Proper reconnect to database after unexpected loss of connection #6350

Mondei1 · 2020-07-04T10:57:59Z

Issue type:

[x] question
[ ] bug report
[ ] feature request
[ ] documentation issue

Database system/driver:

[ ] cordova
[ ] mongodb
[ ] mssql
[x] mysql / mariadb
[ ] oracle
[ ] postgres
[ ] cockroachdb
[ ] sqlite
[ ] sqljs
[ ] react-native
[ ] expo

TypeORM version:

[ ] latest
[ ] @next
[x] 0.2.22

Steps to reproduce or a small repository showing the problem:

Establish a connection to your database. Then do some inserts and selects, whatever. And while TypeORM does all that, cut the connection by stopping the MariaDB server. That should throw an error (when logging is turned on) that says either PROTOCOL_CONNECTION_LOST and/or ER_SERVER_SHUTDOWN in the code property of the error.

Actual question

How can I catch that? How can I catch these errors to perform reconnect tries. I want to have access to the error object that looks like that in the console:

error: Error: ER_SERVER_SHUTDOWN: Server shutdown in progress
    [TRACE]
    --------------------
    [TRACE]
  code: 'ER_SERVER_SHUTDOWN',
  errno: 1053,
  sqlMessage: 'Server shutdown in progress',
  sqlState: '08S01',
  index: 0,
  sql: 'ALTER TABLE `TABLE_NAME` ADD CONSTRAINT `FK_62c53a5b672adbef1ccb69f5a4b` FOREIGN KEY (`TABLE_NAME`) REFERENCES `TABLE_NAME`(`id`) ON DELETE NO ACTION ON UPDATE NO ACTION'

error: Error: Connection lost: The server closed the connection.
    [STACK]
  fatal: true,
  code: 'PROTOCOL_CONNECTION_LOST'

My goal is to catch that event and the SQL query, so that when a new connection is established, I can execute these cached SQL queries, so no data is lost.

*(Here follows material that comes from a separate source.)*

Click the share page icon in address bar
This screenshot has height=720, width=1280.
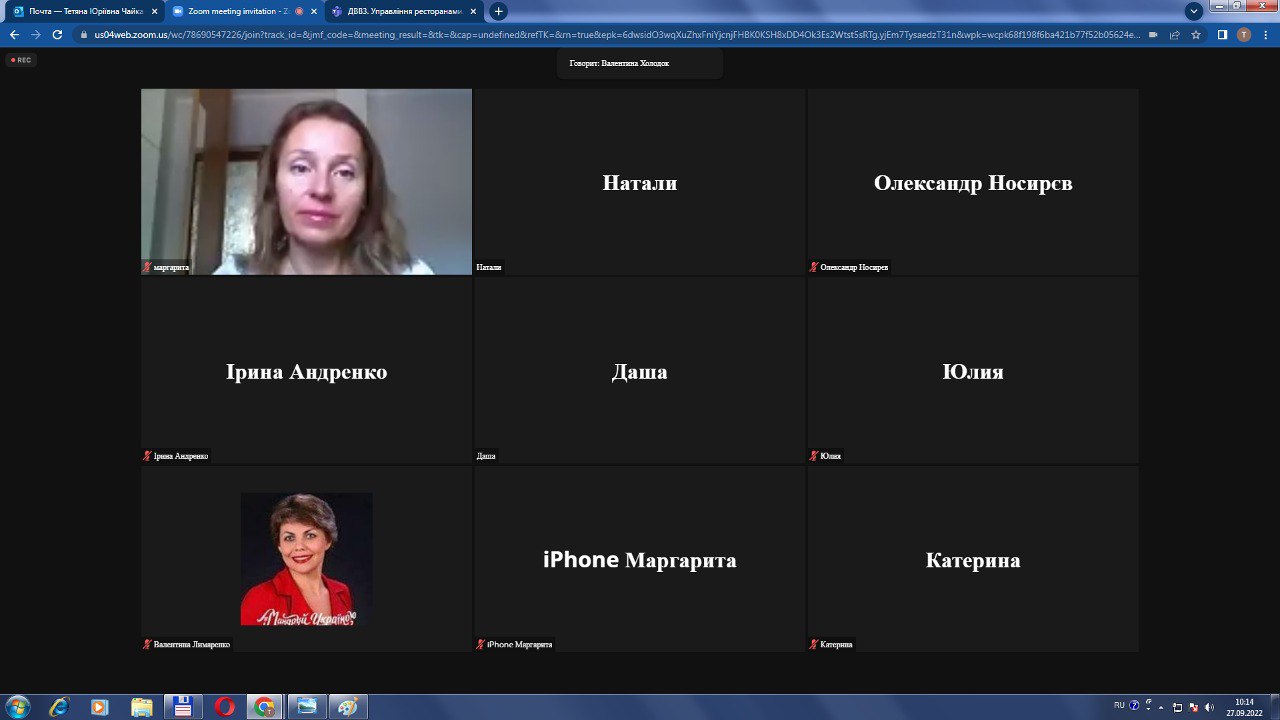[1174, 34]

Maybe TypeORM as an built-in way or event to detect such things.

Solving attempts

Through unhandled rejection handler

process.on('unhandledRejection', listener => {
    if (listener!.toString().match(/ECONNREFUSED/) ||
        listener!.toString().match(/Connection is not established/)) {
        logger(`Connection to ${bold(target_database.database)} has been lost. Retry to connect ...`, _PRIORITY.CRITICAL, null, _MODULE.MAIN);
        conn?.close()
        conn?.connect()
    }

})

The problem is that I don't get enough data. I can manually close the connection (since TypeORM still thinks that the connection is there) and then I can try a reconnect. Problem is just that I'm not able to cache queries that were made while the database wasn't available. And another problem is that this might trigger on an other event which isn't related to the database at all.

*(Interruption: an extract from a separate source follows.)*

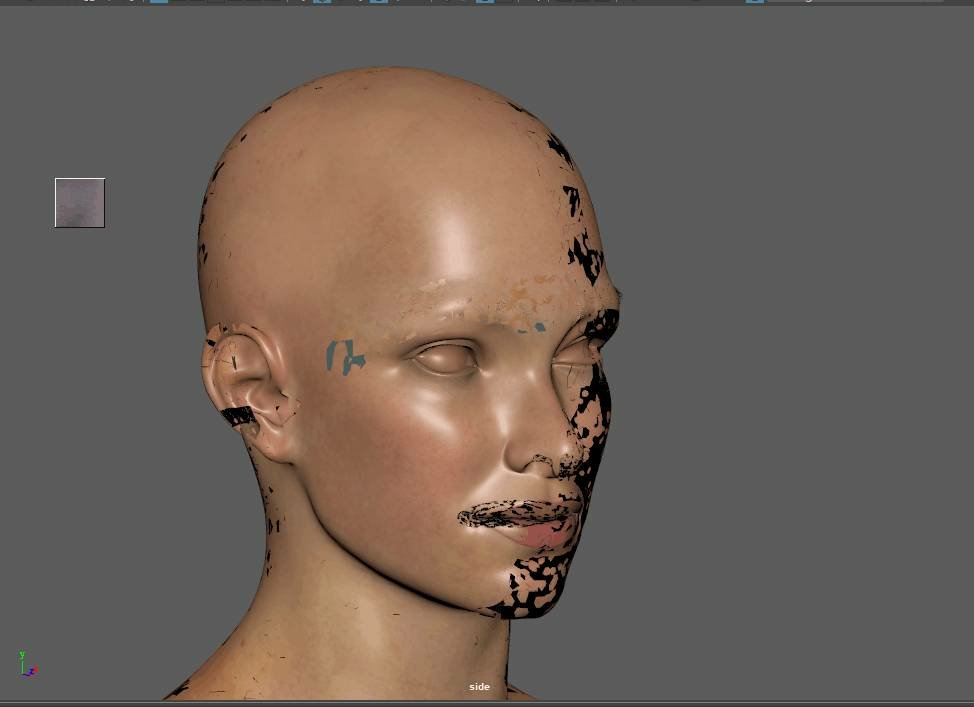Click the small blue patch above eyebrow
This screenshot has height=707, width=974.
click(x=538, y=326)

Directly using the underlying MySQL driver

// I also tried to use the 'enqueue' event, which doesn't trigger either.
// @ts-ignore: Since `pool` doesn't exist in the type definition
conn.driver.pool.on('error', (error) => {
    logger(`Connection to ${bold(target_database.database)} has been lost. Retry to connect ...`, _PRIORITY.CRITICAL, null, _MODULE.MAIN);
})

Here I get the driver property of my TypeORM connection and of that the pool object. I don't get an runtime error, so I assume that this object exists. The problem is just that this never triggers.

My config

{
    name: "development",
    type: "mysql",
    host: "localhost",
    port: 3306,
    username: "****-backend-dev",
    password: "*****",
    database: "****-backend-dev",
    synchronize: true,
    logging: true,
    entities: [
        "src/models/**/*.ts"
    ],
    migrations: [
        "src/migration/**/*.ts"
    ],
    subscribers: [
        "src/subscriber/**/*.ts"
    ],
    extra: {
        connectionTimeoutMillis: 1000,
        idleTimeoutMillis: 1500
    }
}

The text was updated successfully, but these errors were encountered:

Mondei1 · 2020-07-05T13:14:28Z

Update: I'm actually able to get queries after they got executed with a custom logger:

export class CustomTypeORMLogger implements Logger {

    logQueryError(error: string, query: string, parameters?: any[] | undefined, queryRunner?: QueryRunner | undefined) {
        if (this.isDown) {
            logger(`Query "${query}" ${chalk.grey(`-- [${parameters?.join(", ")}`)}] will be cached!`, _PRIORITY.NORMAL, null, _MODULE.DB)
        } else {
            this.isDown = true
            logger(`Query "${query}" ${chalk.grey(`-- [${parameters?.join(", ")}]`)} 
            failed because ${chalk.bold(error)}"
            
            === [DATABASE IS OFFLINE] ===
            
            `, _PRIORITY.ERROR, null, _MODULE.DB)
        }
    }
    logQuery(query: string, parameters?: any[] | undefined, queryRunner?: QueryRunner | undefined) {
        logger(`Query "${query}" ${chalk.grey(`-- [${parameters?.join(", ")}]`)} was ${chalk.bold("successful")}`, _PRIORITY.DEBUG, null, _MODULE.DB)
    }
    [...]

Which leads to that output:

[14:47:32,859] DEBG [DB   ]:    Query "SET FOREIGN_KEY_CHECKS = 1;" -- [undefined] was successful

So far, so good. But it's still weird. Every time TypeORM syncs the database (creating tables, sets up foreign keys) and it loses connection in that period, the logger receives a message that get's logged:

[14:53:39,319] # ERROR [DB   ]: Query "ALTER TABLE `password_reset` ADD CONSTRAINT `FK_e279a7b047bf32bc5dd17b43fdc` FOREIGN KEY (`user`) REFERENCES `users`(`id`) ON DELETE NO ACTION ON UPDATE NO ACTION" -- [undefined] 
            failed because Error: ER_SERVER_SHUTDOWN: Server shutdown in progress"
            
            === [DATABASE IS OFFLINE] ===
            
            
[14:53:39,320] DEBG [DB   ]:    Query "ROLLBACK" -- [undefined] was successful
[14:53:39,321] INFO [DB   ]:    Query "ROLLBACK" -- [undefined] will be cached!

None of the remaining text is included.